Me quedé allí, con la frente apoyada contra la áspera corteza del árbol, y esa aspereza me hizo sentir bien un contacto, nuevamente, con el mundo que yo conocía. Escuché el estallido de las olas sobre la playa y la danza mortal de las hojas, ya secas, pero aún adheridas a los árboles, y desde algún lugar distante escuché el lejano ladrido de un perro.
Finalmente, me enderecé y me limpié la boca y la barbilla con la manga. Ya era hora de entrar en acción. Ahora ya tenía algo con que apoyar mi historia, un saco lleno de cosas que serían la base de la historia, que, de una forma u otra, tenía que relatar.
Una vez más cargué el saco a mis espaldas, y al hacerlo sentí nuevamente ese extraño aroma.
Mis piernas estaban débiles, me sentí enfermo y con el cuerpo helado. Lo que necesitaba más que nada, me dije, era un buen trago.
El coche apenas se divisaba sobre el sendero y me dirigí a él, sin mucha seguridad. A mi espalda, la casa destacaba su oscura forma y la luna aún lanzaba reflejos de plata sobre una de las ventanas, sobre el tejado.
Se me ocurrió un pensamiento gracioso: había dejado la ventana abierta y quizás debiera volver a cerrarla, ya que el viento impulsaría las hojas dentro de las habitaciones con sus muebles de blancas fundas y la lluvia caería sobre el alfombrado, y cuando llegaran las nevazones habrían pequeños senderos blancos que correrían por la habitación.

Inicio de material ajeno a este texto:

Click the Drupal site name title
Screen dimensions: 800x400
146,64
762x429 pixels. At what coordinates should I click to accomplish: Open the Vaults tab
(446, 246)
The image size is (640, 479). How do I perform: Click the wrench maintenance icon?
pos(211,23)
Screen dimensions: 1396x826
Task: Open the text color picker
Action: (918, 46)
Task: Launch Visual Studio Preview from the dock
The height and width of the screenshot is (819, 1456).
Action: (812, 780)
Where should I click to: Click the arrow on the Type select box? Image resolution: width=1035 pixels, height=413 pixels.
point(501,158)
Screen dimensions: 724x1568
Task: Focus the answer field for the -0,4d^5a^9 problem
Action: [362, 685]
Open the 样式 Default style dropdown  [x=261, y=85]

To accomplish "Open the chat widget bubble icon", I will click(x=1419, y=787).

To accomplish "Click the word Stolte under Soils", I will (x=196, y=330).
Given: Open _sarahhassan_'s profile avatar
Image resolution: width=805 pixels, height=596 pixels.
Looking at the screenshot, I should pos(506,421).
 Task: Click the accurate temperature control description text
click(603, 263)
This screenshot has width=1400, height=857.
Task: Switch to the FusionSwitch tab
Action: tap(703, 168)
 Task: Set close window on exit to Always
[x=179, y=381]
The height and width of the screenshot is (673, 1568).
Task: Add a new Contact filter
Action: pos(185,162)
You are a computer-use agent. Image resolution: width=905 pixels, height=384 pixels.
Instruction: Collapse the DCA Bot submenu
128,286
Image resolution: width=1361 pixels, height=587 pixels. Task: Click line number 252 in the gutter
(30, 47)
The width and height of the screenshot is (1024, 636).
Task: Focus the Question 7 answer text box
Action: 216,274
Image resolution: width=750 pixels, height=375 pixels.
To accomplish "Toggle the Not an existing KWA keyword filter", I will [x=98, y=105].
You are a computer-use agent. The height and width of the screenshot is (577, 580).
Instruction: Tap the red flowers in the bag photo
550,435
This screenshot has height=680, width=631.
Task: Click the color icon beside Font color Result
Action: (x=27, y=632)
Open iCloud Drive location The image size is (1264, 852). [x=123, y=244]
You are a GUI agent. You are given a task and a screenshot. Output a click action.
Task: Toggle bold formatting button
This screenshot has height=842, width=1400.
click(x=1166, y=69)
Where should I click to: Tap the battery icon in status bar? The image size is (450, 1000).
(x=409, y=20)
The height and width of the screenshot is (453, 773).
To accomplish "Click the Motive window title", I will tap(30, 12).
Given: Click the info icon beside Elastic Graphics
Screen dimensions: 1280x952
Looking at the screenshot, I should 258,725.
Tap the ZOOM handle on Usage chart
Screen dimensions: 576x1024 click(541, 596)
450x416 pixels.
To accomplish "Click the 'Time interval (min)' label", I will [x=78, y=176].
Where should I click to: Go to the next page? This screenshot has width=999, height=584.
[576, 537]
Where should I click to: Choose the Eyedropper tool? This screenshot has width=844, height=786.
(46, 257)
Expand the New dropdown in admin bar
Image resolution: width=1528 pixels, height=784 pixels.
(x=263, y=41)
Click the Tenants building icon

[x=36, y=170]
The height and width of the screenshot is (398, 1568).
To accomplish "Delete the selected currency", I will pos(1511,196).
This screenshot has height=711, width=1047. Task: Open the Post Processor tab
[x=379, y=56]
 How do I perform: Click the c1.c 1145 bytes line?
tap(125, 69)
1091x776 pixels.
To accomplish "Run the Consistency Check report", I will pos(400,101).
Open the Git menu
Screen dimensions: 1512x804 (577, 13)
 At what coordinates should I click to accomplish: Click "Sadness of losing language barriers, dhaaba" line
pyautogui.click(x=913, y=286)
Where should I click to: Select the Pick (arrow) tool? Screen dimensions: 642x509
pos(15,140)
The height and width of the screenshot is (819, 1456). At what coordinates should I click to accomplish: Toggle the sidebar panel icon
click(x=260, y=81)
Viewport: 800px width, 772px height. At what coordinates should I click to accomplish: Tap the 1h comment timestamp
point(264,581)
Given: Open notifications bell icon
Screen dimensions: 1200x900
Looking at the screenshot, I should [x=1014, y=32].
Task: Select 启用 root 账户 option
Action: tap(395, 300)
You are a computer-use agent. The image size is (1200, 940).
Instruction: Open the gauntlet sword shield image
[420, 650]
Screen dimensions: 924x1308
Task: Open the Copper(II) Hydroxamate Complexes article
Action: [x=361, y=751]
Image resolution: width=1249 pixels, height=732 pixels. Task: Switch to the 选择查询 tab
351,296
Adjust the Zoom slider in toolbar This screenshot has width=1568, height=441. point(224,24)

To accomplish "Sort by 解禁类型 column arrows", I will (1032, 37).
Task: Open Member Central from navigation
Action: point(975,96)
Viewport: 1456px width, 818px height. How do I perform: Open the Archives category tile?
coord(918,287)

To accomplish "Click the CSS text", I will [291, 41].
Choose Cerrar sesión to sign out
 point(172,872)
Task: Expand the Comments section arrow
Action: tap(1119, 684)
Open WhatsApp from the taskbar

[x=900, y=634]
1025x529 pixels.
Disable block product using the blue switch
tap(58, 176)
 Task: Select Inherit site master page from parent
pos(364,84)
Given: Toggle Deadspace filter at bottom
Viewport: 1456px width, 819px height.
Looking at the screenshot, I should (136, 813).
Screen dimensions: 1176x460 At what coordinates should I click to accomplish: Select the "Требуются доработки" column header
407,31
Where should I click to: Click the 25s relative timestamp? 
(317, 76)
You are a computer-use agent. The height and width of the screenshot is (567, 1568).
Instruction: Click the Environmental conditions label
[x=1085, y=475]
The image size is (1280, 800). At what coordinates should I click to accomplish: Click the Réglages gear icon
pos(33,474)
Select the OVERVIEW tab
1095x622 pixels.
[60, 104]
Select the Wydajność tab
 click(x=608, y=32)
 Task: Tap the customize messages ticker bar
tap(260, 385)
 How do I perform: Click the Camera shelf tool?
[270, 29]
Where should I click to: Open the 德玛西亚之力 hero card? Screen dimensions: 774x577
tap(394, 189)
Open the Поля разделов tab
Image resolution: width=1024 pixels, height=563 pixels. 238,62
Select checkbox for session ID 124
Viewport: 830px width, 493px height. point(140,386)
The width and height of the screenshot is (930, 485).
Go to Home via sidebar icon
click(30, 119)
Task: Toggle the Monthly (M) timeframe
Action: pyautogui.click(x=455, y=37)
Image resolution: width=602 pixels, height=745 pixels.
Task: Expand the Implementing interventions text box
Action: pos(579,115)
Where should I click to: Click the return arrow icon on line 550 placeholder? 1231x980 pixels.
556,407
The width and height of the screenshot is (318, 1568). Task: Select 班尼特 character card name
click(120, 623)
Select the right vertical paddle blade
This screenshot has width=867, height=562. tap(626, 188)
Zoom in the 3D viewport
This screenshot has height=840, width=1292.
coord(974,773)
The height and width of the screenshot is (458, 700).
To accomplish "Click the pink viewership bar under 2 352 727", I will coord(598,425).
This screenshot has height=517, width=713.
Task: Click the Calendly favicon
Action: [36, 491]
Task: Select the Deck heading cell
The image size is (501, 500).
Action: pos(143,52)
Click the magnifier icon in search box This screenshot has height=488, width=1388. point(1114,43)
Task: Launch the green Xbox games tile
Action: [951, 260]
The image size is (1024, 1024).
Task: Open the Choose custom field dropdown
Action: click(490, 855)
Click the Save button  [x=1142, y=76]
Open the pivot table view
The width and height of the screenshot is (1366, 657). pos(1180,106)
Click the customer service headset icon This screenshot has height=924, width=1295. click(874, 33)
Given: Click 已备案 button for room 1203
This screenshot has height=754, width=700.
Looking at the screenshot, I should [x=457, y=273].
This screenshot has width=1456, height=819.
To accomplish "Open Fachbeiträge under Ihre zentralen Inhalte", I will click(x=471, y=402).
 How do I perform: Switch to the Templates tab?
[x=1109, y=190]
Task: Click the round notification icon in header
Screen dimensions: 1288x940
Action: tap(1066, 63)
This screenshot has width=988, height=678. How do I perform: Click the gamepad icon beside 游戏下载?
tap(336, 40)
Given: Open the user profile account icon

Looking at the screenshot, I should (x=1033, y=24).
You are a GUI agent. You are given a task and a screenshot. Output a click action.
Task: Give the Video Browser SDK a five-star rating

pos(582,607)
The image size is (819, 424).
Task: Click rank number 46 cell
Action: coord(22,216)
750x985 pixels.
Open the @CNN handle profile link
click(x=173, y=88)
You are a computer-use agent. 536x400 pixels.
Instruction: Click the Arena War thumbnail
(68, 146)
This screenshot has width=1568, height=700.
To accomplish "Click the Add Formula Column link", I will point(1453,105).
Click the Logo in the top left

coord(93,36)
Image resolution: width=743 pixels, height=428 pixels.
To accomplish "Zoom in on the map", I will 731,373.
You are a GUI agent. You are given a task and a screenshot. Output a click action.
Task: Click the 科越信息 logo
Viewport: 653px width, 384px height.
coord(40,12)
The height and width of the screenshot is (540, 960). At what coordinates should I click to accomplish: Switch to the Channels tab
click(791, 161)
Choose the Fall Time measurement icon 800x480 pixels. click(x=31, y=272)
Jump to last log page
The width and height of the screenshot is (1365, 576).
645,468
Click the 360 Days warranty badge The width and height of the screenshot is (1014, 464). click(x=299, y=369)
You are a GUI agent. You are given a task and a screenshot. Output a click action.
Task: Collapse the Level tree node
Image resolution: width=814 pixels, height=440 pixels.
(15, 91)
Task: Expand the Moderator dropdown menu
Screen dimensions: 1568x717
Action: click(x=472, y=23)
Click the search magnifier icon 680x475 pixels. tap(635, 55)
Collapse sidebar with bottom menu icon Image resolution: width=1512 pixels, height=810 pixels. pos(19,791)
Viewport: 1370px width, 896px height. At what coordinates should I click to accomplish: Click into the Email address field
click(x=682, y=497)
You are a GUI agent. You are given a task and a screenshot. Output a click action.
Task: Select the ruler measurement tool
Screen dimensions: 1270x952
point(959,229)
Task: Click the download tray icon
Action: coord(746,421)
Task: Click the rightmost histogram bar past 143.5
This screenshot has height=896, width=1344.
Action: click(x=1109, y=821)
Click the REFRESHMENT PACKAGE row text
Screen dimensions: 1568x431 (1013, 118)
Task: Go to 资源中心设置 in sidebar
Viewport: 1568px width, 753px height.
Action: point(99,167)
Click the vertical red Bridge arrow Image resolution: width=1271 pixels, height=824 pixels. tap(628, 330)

Me reí burlonamente de mí mismo por pensar en esas cosas cuando cada minuto que pasaba debía emplearlo en salir lo más rápidamente posible de esa casa del Llano Timber.
Llegué hasta el coche y abrí la puerta del lado del volante. Algo se movió en el lado opuesto de mi asiento, y me dijo:
—Me alegro verlo de vuelta. Me estaba preocupando lo que podría ocurrirle.
El terror congeló todo mi cuerpo.
¡Porque la cosa que estaba sentada en el asiento, la cosa que me había hablado, era el alegre y deforme perro con que me había cruzado esta misma tarde en la acera frente a mi casa!